Nicelik Sözcükleri - Quantifiers

QUANTIFIERS -NİCELİK SÖZCÜKLERİ/BELİRLEYİCİLER

İsimlerin az, çok, birkaç vb. şekillerde miktarlarını belirtmek için kullanldığımız nicelik sözcüklerini göreceğiz bu bölümde. Sadece sayılabilen veya sayılamayan isimlerle kullanılanların yanısıra hem sayılan hem de sayılamayan isimlerde kullanılan nicelik sözcükleri de vardır.

I- Öncelikle sayılabilen ve sayılamayan isim ayrımı olmadan kullanılan nicelik sözcükleri ile başlayalım.

1. A LOT OF / LOTS OF: Çok, bir sürü, pek çok anlamlarına gelir.

She has got a lot of problems. – Onun çok problemi var.

Lots of people are ignorant. – Pek çok insan cahil.

They need a lot of money to pay their depts. – Borçlarını ödemek için çok paraya ihtiyaçları var.

There was a lot of dust in the room. – Odada çok toz vardı.

2. SOME: biraz, bir parça, bazı anlamlarına gelir. Bazen de hiçbir artı

anlam eklemez geldiği cümleye ve sadece cümlenin daha etkili olmasını

sağlar. Olumlu cümlelerde kullanılır. İstisna olaran sadece ikram sorularında kullanılır.

You have to read some books on this matter.- Bu konu üzerinde kitaplar okumak zorundasın.

Some babies simply do cry more than others. – Bazı bebekler diğerlerinden daha çok ağlar.

Can you give me some solution hints please? – Bana çözüm ipuçları verebilir misin lütfen?

Have you got some money? – Biraz paran var mı?

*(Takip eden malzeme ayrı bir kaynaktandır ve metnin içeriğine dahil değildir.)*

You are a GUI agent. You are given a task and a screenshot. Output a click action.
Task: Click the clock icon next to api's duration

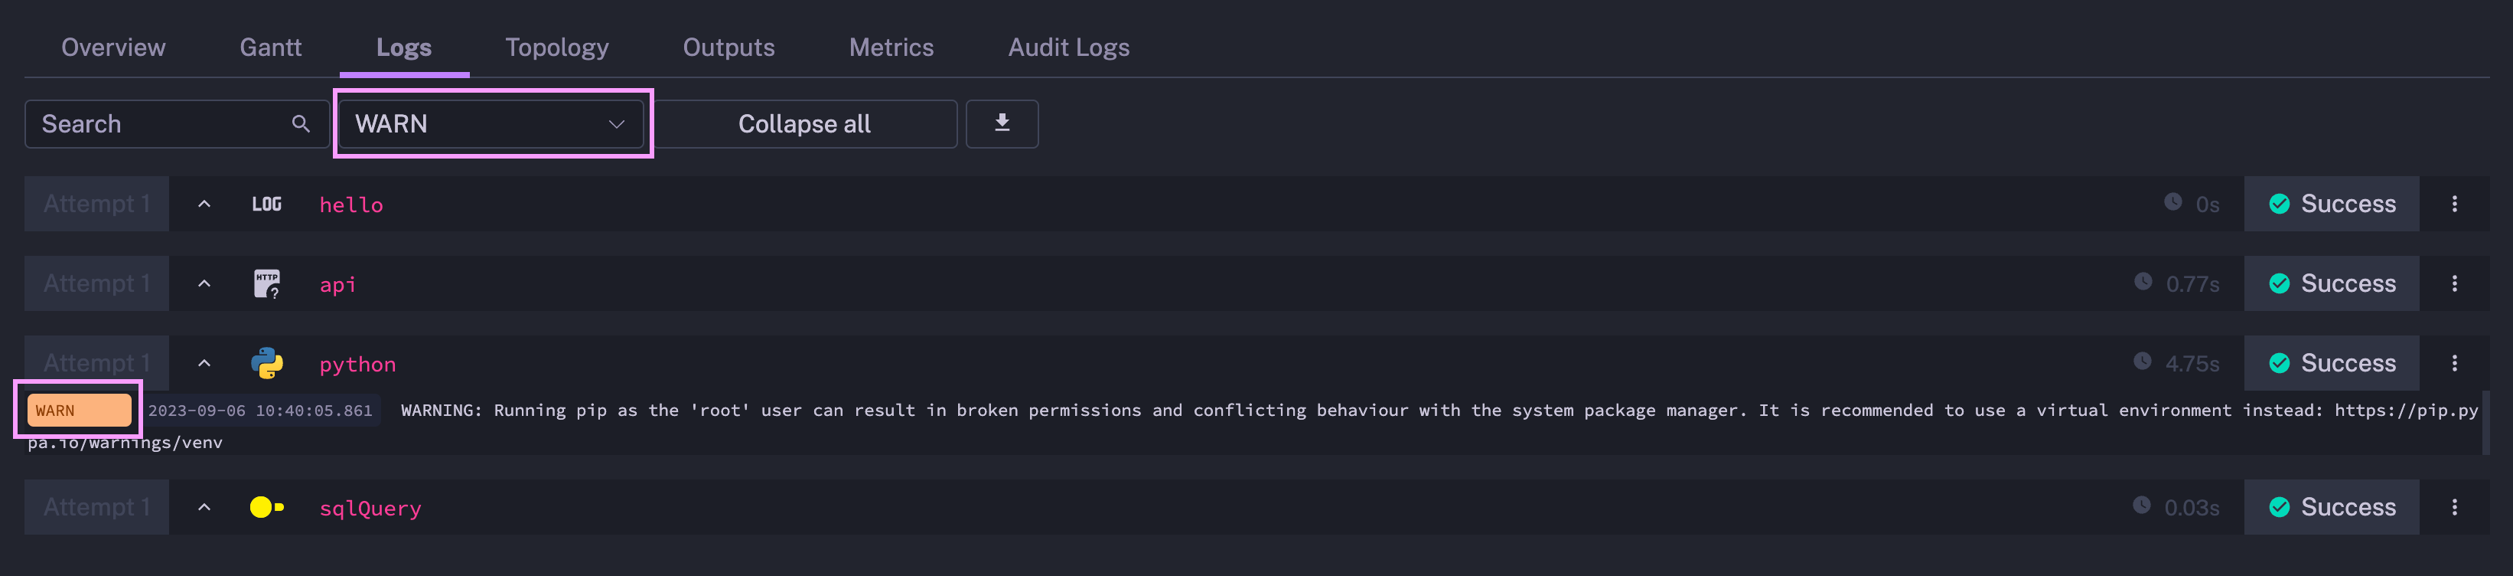coord(2142,282)
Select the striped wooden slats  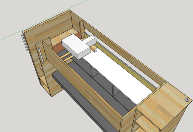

3. ANY: hiç, herhangi anlamlarına gelir. - bazen de hiçbir artı anlam eklemez geldiği cümleye ve sadece cümlenin daha etkili olmasını sağlar. Olumsuz cümlelerde ve soru cümlelerinde kullanılır.

There can’t be any papers in that drawer? - O çekmecenin için hiç kağıt olamaz.

Do you have any questions?- Hiç sorunuz var mı?

Any student knows this. – Herhangi bir öğrenci bunu bilir.

We don’t have any objections to this offer?- Bu teklife itirazımız yok.

4. NO: hiç, hiç bir anlamına gelir. Olumlu cümlelerde kullanılır ve anlamı olumsuz yapar.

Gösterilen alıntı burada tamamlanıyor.